**Excerpt provided:**
-*-*-

Medical device manufacturing equipment at University of Cape Town research laboratory facility

UCT Gets License to Make Medical Devices for Africa

🤯 Mind Blown

South Africa's University of Cape Town can now legally manufacture and distribute medical devices designed specifically for African patients. After a decade of research producing 23 patents and 100,000 devices globally, UCT's innovations can finally reach local hospitals.

For over a decade, researchers at the University of Cape Town designed life-saving medical devices perfectly suited for African healthcare, only to watch them sit unused because they couldn't legally be manufactured locally.

That barrier just disappeared. UCT's Biomedical Engineering Research Centre received its medical device manufacturing license from South Africa's health regulatory authority, clearing the way for homegrown innovations to reach patients who need them most.

The new license lets UCT manufacture, distribute, and sell medical devices directly from their research center. No more sending designs overseas or watching promising prototypes gather dust in laboratories.

Professor Sudesh Sivarasu, who directs the research center, put it simply: "The devices we design here, for African patients in an African context, can now be produced and brought to market with full regulatory recognition behind them."

UCT's track record is already impressive. The team has built 23 patent families, launched five spinout companies, and distributed over 100,000 devices worldwide. But none of those innovations could be used in South African public hospitals without proper manufacturing certification.

UCT Gets License to Make Medical Devices for Africa

The license changes everything. UCT can now produce devices specifically engineered for African healthcare challenges, backed by quality systems certified against international standards. Local manufacturing also slashes costs by cutting out expensive imports.

-*-*-

**Input data:**
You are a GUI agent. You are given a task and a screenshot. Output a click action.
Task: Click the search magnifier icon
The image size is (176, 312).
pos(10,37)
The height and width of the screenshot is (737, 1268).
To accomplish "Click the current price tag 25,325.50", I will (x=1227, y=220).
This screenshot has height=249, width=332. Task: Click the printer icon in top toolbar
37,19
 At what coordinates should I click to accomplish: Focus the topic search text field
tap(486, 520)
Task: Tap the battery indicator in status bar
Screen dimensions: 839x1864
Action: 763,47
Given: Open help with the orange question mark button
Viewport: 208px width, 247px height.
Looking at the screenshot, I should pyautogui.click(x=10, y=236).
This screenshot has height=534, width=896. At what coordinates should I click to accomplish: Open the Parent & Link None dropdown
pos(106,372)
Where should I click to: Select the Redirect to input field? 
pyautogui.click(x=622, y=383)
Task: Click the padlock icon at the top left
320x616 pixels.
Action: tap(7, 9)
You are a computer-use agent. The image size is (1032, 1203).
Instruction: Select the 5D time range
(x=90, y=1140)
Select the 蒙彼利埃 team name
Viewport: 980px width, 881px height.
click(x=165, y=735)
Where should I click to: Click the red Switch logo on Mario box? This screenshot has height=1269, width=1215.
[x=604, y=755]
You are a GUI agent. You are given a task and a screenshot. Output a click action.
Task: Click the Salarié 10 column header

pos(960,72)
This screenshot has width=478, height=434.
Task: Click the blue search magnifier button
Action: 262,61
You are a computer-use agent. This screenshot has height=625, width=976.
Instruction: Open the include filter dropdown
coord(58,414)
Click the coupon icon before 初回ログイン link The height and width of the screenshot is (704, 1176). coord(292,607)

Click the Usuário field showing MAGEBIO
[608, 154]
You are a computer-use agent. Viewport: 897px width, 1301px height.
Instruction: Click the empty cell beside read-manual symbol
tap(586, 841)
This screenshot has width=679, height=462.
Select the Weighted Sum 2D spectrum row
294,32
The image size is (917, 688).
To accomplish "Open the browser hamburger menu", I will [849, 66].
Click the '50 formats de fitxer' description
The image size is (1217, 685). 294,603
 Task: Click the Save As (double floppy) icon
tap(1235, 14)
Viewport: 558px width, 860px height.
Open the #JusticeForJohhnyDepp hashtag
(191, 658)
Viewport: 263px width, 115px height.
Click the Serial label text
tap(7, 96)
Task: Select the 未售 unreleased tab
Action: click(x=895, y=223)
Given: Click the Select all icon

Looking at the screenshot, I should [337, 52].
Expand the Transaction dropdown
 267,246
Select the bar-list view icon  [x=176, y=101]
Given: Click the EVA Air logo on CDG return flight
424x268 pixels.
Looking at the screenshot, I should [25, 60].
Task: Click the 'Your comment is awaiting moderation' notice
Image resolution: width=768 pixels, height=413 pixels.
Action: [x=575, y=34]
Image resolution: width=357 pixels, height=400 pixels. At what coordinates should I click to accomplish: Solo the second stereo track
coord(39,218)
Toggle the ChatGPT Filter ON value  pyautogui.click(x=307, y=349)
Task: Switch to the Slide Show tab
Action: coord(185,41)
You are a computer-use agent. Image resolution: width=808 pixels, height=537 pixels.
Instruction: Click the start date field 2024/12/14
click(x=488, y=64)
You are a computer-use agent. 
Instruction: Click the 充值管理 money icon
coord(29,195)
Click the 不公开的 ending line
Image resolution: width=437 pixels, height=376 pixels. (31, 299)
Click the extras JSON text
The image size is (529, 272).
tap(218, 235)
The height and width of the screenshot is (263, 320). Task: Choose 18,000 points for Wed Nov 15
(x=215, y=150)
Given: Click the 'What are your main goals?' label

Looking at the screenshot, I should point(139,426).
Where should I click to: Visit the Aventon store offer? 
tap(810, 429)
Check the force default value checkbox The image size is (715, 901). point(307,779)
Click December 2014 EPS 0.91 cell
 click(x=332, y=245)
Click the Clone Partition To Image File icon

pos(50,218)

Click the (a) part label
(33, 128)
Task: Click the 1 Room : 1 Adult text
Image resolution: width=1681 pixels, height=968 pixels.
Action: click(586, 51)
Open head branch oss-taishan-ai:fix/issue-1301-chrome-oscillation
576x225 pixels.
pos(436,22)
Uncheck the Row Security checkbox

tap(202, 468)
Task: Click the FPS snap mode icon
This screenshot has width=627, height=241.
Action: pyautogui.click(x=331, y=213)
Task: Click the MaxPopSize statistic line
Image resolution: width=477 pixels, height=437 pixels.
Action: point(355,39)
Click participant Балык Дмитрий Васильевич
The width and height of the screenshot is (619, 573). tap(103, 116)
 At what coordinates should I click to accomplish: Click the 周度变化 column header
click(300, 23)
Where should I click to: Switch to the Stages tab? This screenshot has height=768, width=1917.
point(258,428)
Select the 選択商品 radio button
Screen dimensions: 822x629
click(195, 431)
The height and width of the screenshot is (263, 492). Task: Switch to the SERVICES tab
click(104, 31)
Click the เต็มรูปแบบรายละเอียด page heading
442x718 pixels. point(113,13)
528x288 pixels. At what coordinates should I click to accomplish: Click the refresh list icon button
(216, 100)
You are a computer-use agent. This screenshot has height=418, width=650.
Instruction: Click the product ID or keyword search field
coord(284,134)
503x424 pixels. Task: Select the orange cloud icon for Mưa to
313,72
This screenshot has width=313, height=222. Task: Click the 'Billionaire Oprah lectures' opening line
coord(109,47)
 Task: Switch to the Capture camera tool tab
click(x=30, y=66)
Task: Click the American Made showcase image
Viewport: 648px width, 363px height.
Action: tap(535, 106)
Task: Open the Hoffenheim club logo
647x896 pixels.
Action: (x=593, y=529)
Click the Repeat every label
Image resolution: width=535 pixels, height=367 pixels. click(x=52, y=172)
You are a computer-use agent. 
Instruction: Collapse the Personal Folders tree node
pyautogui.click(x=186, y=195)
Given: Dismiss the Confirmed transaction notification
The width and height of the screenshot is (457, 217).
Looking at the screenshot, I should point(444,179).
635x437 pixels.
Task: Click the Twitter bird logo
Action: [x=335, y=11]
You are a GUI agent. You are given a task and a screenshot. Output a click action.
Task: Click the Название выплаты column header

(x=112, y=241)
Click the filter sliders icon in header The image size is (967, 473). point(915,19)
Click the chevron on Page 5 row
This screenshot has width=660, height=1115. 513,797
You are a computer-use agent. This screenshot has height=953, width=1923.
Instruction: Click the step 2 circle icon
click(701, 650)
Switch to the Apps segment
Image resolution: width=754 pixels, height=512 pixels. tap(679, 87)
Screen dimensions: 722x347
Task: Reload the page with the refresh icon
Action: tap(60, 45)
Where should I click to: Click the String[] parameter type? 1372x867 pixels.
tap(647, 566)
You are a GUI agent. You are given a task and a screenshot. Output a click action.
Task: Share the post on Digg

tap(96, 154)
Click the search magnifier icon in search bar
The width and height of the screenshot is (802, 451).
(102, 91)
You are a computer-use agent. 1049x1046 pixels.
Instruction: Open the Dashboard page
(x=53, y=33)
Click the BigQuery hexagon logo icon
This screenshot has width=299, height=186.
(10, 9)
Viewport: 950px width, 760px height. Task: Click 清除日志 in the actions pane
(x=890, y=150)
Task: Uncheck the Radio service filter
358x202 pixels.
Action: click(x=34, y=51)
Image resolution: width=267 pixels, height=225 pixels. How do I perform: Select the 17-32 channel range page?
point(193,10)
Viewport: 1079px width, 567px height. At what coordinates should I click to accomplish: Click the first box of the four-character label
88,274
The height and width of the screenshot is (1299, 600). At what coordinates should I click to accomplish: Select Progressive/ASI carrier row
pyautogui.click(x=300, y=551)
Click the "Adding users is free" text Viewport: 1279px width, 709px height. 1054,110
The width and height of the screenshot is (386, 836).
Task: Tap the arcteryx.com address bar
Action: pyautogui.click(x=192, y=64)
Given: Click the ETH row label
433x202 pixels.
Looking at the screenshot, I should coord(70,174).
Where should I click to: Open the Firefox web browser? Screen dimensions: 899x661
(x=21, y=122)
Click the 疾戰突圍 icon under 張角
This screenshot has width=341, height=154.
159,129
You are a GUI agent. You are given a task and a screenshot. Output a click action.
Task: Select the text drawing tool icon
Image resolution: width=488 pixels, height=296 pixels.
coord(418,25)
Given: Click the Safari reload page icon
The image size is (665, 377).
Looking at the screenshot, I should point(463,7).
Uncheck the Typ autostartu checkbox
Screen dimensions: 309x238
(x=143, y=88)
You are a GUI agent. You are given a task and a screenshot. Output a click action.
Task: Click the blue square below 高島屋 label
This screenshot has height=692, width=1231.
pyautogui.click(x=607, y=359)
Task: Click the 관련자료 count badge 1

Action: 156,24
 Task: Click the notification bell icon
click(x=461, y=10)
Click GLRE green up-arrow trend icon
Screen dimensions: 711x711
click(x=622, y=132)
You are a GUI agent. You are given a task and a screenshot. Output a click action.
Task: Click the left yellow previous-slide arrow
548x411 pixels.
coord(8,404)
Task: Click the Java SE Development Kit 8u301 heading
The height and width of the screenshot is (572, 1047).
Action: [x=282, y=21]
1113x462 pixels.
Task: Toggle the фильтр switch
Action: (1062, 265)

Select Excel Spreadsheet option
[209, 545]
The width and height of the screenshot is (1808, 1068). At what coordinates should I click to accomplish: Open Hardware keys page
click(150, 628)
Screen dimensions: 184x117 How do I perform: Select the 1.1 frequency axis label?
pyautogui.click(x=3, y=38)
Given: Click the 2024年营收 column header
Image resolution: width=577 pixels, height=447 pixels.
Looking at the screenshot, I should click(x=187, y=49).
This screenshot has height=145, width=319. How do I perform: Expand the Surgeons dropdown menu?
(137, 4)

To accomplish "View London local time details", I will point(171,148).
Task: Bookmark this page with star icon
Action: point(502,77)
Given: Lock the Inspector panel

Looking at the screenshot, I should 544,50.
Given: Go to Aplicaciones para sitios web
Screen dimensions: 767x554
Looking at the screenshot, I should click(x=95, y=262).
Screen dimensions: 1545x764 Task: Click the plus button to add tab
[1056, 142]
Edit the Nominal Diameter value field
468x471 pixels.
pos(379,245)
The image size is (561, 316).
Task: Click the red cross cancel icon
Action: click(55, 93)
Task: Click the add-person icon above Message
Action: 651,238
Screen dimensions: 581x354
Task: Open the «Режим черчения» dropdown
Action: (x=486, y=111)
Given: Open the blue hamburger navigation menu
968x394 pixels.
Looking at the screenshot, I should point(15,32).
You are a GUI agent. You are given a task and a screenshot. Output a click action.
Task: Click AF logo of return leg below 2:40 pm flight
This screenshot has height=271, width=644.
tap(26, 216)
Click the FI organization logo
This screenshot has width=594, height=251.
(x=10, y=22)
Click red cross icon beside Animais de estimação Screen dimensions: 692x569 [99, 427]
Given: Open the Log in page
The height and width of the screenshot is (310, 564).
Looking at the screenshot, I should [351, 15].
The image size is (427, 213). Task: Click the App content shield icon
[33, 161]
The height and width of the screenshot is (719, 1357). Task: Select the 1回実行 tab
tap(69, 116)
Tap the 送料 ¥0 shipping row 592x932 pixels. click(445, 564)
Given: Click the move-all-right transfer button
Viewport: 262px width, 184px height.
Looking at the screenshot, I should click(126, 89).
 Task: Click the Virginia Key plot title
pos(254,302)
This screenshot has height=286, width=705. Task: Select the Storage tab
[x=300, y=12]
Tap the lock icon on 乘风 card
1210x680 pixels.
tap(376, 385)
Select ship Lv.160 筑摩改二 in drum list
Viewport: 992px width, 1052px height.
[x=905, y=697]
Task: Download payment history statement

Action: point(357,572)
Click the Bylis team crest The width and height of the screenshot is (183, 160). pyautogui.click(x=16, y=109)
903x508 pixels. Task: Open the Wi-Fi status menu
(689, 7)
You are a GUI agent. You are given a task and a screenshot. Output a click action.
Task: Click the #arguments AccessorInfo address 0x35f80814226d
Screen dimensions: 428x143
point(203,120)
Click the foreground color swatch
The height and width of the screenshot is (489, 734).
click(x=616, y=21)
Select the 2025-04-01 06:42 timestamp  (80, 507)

-*-*-

**Work required:** Can you pick up the article on UCT's medical device manufacturing license after its last sentence and continue it? The listing is unrelated material.

**Expected answer:**
The Ripple Effect

This breakthrough reaches far beyond one university's research labs. Medical students and biomedical engineering trainees now learn in a real-world, regulatory-compliant environment that prepares them for careers building Africa's healthcare infrastructure.

The benefits extend to patients across the country. Within the next 18 to 24 months, UCT aims to have devices manufactured at its medical school in routine use across South African public hospitals.

Getting to this point required years of partnership. SAHPRA worked closely with UCT to ensure compliance. The national Department of Science, Technology and Innovation provided support, along with the National Research Foundation and clinical partners across the Western Cape.

What started as a compliance project became an institutional capability aligned with multiple United Nations development goals, from health and well-being to reducing inequalities and building industry and innovation.

The timing couldn't be better. South Africa's public healthcare system serves millions who can't access expensive imported medical devices. Context-appropriate innovations designed for local conditions and budgets can transform care quality.

UCT's flagship devices are now moving from late-stage prototypes to clinical validation under the university's own quality system, bringing dignified, high-quality care to patients who've waited long enough.